* Instructions to follow:
In the records below, the line with "Document Table of Contents (376, 583)" opens the range and the line with "Compiler Diagnostic Options" closes it; print that range exactly and nothing else.
++++ Data for this task
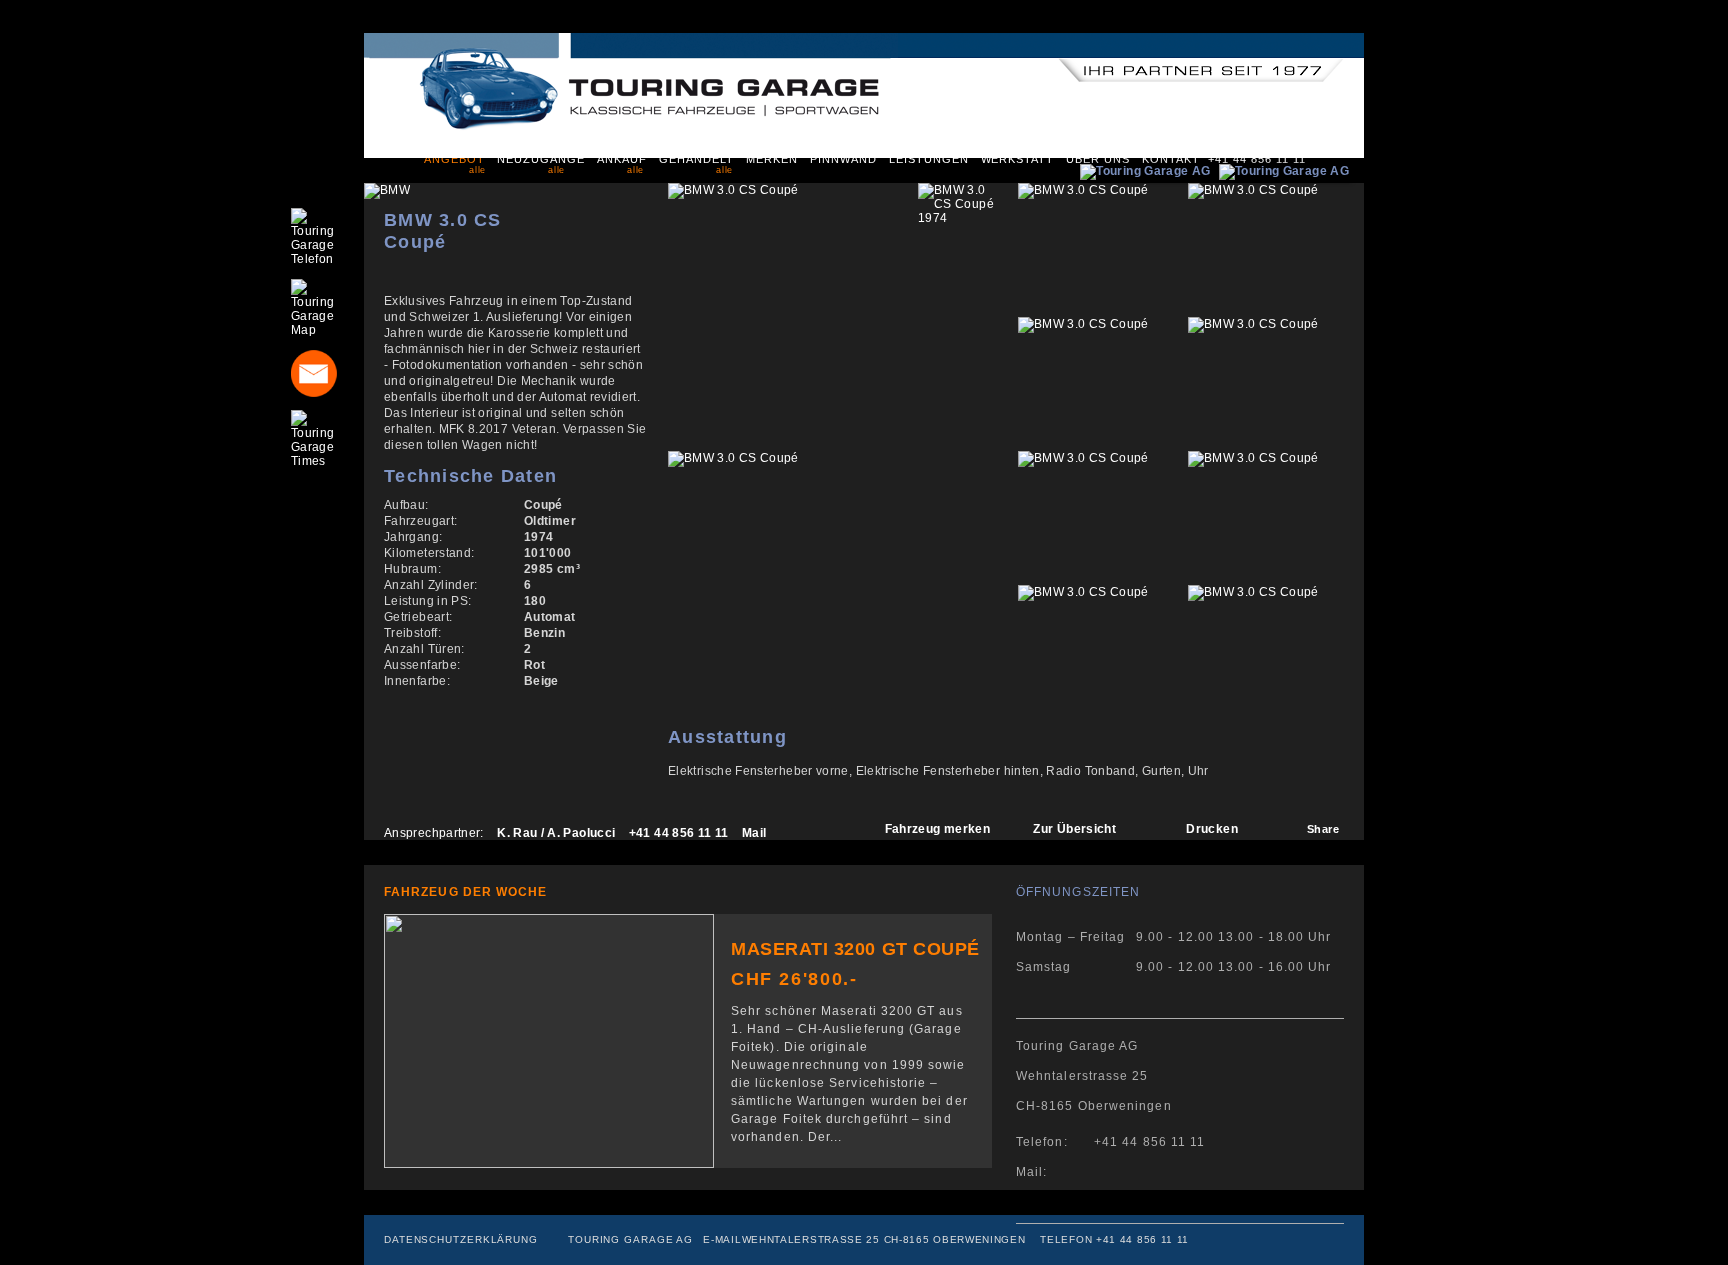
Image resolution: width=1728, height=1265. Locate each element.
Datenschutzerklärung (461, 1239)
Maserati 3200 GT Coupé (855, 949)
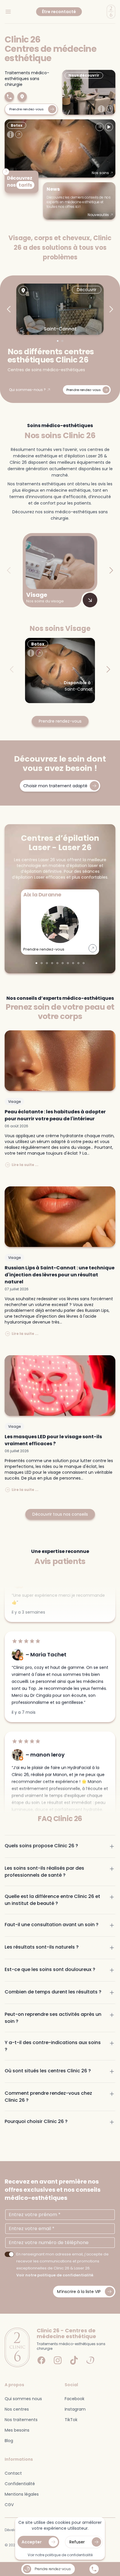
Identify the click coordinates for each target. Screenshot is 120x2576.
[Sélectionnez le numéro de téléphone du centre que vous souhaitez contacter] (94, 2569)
++++++++
++++ Data for this task
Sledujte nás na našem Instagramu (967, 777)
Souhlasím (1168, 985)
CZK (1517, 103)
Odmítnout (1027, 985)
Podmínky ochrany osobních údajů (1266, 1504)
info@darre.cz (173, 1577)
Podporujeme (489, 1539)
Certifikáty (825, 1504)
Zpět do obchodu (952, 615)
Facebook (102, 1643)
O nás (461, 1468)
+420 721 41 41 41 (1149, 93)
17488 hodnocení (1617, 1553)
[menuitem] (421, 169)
++++++++
++++ Data for this task
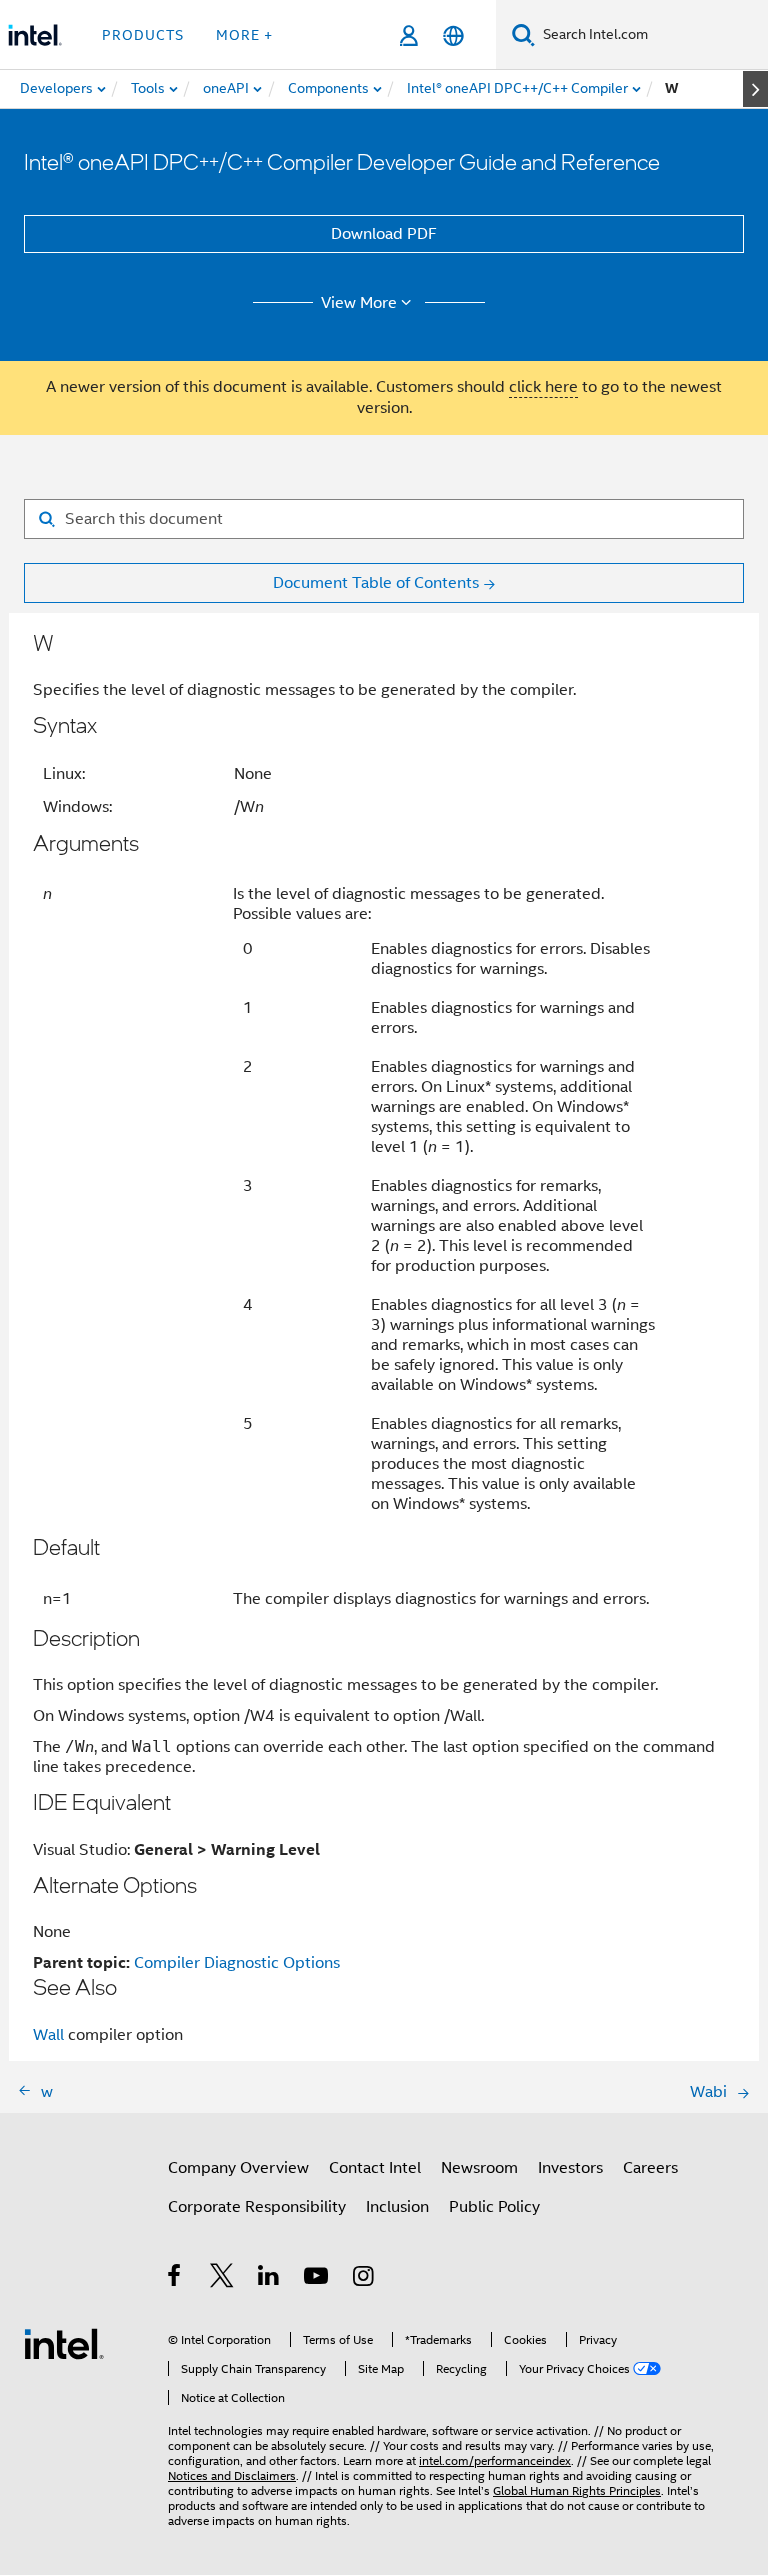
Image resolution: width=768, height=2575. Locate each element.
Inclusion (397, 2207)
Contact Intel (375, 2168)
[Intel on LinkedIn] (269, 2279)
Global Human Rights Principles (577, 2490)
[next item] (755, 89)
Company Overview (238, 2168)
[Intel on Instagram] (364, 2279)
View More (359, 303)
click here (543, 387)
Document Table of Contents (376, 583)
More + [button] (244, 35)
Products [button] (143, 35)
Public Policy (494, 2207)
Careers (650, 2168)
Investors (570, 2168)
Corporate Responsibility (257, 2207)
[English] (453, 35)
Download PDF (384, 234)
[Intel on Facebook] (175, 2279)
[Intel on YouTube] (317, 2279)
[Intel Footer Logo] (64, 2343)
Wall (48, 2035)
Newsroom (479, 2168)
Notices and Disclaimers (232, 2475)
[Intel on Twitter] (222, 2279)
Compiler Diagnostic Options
++++++++
* Output for this exercise:
Document Table of Contents (376, 583)
More + [button] (244, 35)
Products [button] (143, 35)
Public Policy (494, 2207)
Careers (650, 2168)
Investors (570, 2168)
Corporate Responsibility (257, 2207)
[English] (453, 35)
Download PDF (384, 234)
[Intel on Facebook] (175, 2279)
[Intel on YouTube] (317, 2279)
[Intel Footer Logo] (64, 2343)
Wall (48, 2035)
Newsroom (479, 2168)
Notices and Disclaimers (232, 2475)
[Intel on Twitter] (222, 2279)
Compiler Diagnostic Options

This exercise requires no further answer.